--- 抜粋本文 ---
楽譜に対するルッキズム(外見至上主義)とうまく付き合うことができれば、真っ黒な譜面とも、真っ白な譜面とも、良い距離感で関われるようになります。

本記事では、楽譜の見た目に惑わされない譜読みの視点を考えていきます。

 

► 楽譜のルッキズムを超える姿勢

 

楽譜におけるルッキズムに関しては、以下の2つを意識しましょう:

・真っ黒だからって、怖がらない
・真っ白だからって、油断しない

 

‣ 真っ黒な楽譜の実態、真っ白な楽譜の落とし穴

 

戦後の現代音楽以前の有名なピアノ作品で言うと、ラフマニノフやスクリャービンの楽譜はたいてい真っ黒です。昔は、生意気ながらも「こんなにいっぱい音を書いて、本当に耳を使っているのだろうか」などと思ったりしたこともありましたが、学習が進むにつれて、そういった作品の良さも分かるようになりました。

彼らは優れたピアニストでもあったからこそ、時々一種の速弾き的要素も見えるような譜面を書きました。音は多くても奏者の視点が入っているので、弾きやすく仕上がっているものが多いのです。真っ黒ながらも、各音の役割分担を分析してみると、意外とシンプルな要素に集約されているものが大半で、「真っ黒という理由だけでは、怖がる必要はない」という印象です。

古典派ソナタなどの緩徐楽章が真っ黒なのも、テンポが緩やかだからこそたくさんの音が入るということです。拍を整理したうえで丁寧に譜読みをしさえすれば、まったく恐れる必要はありません。

 

反対に、真っ白だからといって油断できません。些細な表現の色やテンポの転びなどが全て露呈されてしまいますし、繊細さが求められ、技術的にも予想以上の難しさがあります。

 

要するに、真っ黒でも真っ白でも「常に新鮮味をもって新しい作品へ向かおうとする姿勢が大事」ということ。やってみないと何も分からないので、やる前からルッキズムで「待った」をかけたり、油断をしてはいけません。

 

‣ 楽譜の見た目で安直な判断をしない

 

飛躍しますが、1998年に放送されたテレビドラマ「GTO」に以下のようなセリフが出てきます。

「人を見た目で判断するな」

登場人物である不良の男子学生へその母親が怒ったときに言ったセリフです。

楽譜に置き換えてみると、「楽譜を見た目だけで判断すると、もったいない」ですね。当然、楽譜の見た目からくる緊張感などは大事で、だからこそ作曲家のこだわりが見えるわけですが、「真っ黒だからやめとこ」みたいな安直な判断をするのはもったいないと言えるでしょう。

--- 作成内容 ---
上に示した楽譜の見た目に関する文章のうち、「古典派ソナタなどの緩徐楽章が」で始まり「予想以上の難しさがあります。」で終わる範囲を一字一句違えずに転記すること。

--- 入力データ ---

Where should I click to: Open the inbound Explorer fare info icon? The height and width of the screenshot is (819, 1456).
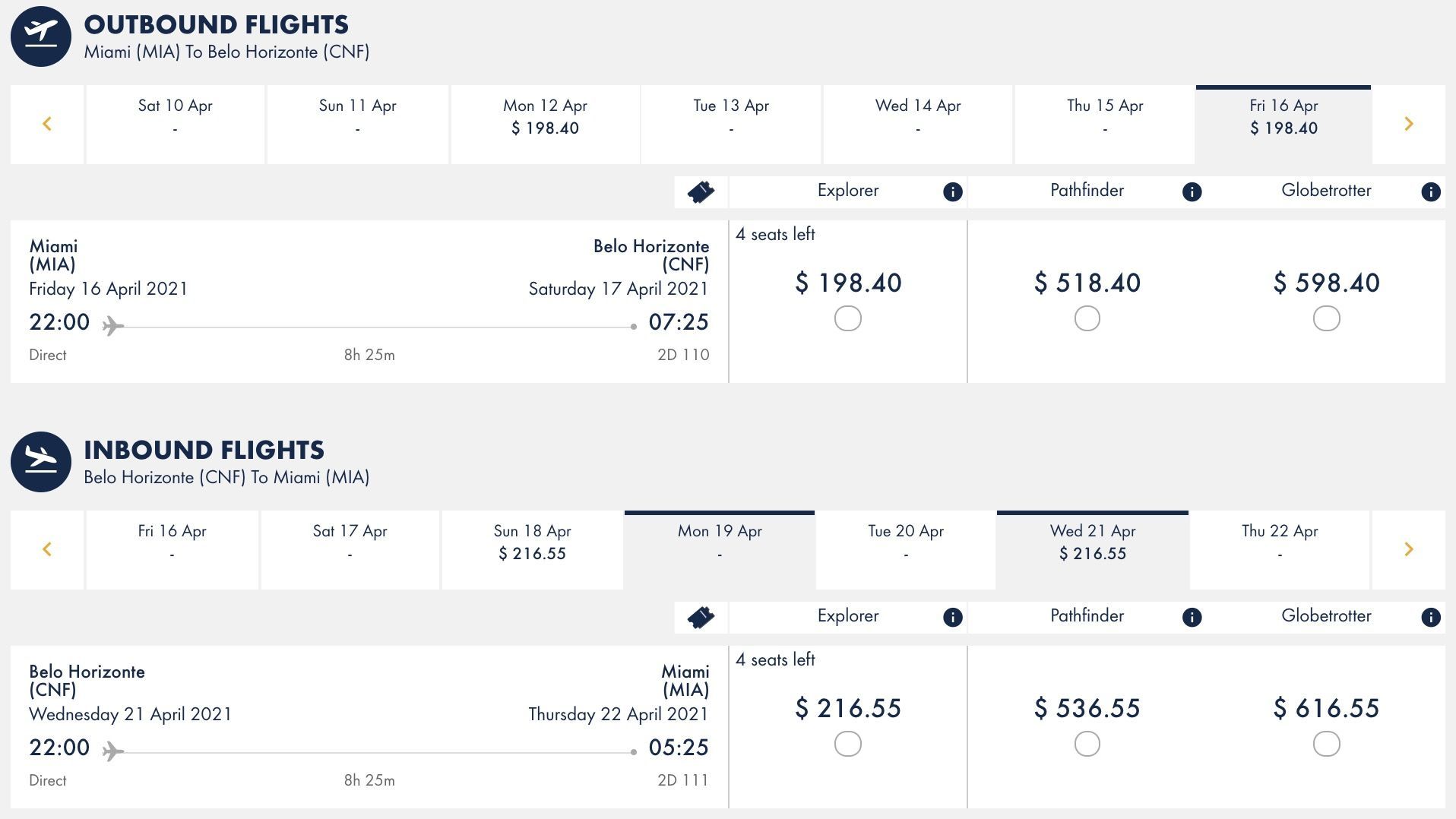pos(952,617)
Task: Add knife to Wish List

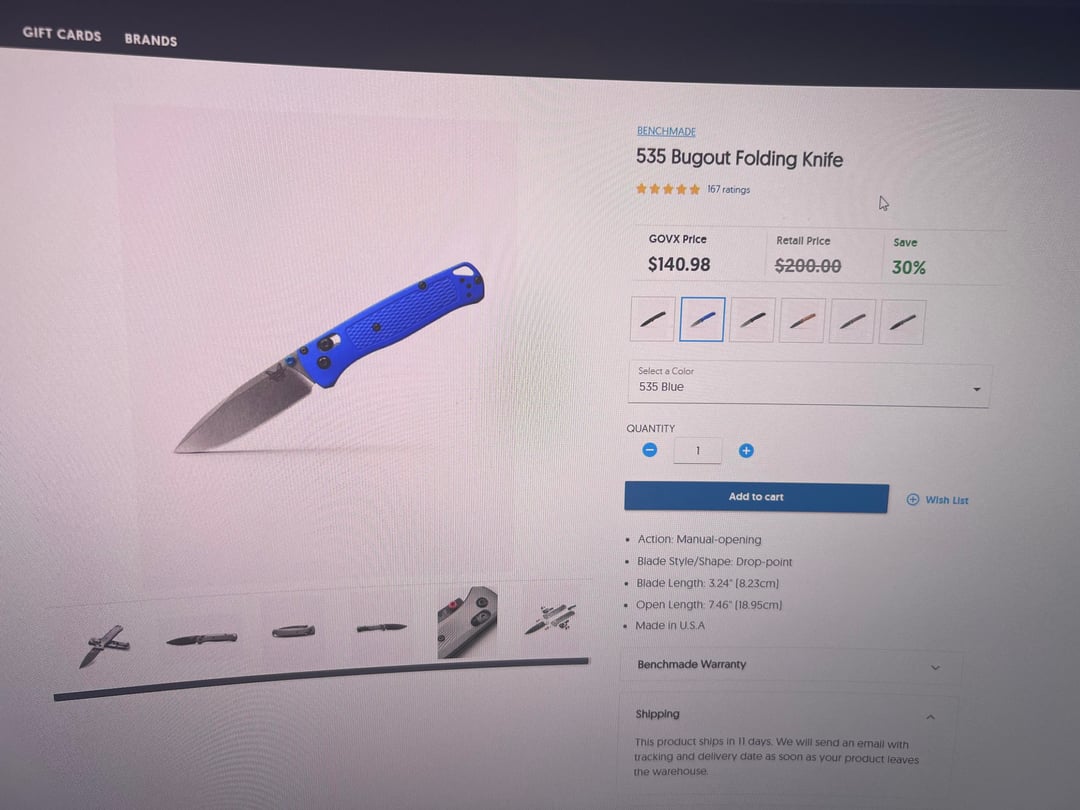Action: pos(937,499)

--- 解答例 ---
古典派ソナタなどの緩徐楽章が真っ黒なのも、テンポが緩やかだからこそたくさんの音が入るということです。拍を整理したうえで丁寧に譜読みをしさえすれば、まったく恐れる必要はありません。

 

反対に、真っ白だからといって油断できません。些細な表現の色やテンポの転びなどが全て露呈されてしまいますし、繊細さが求められ、技術的にも予想以上の難しさがあります。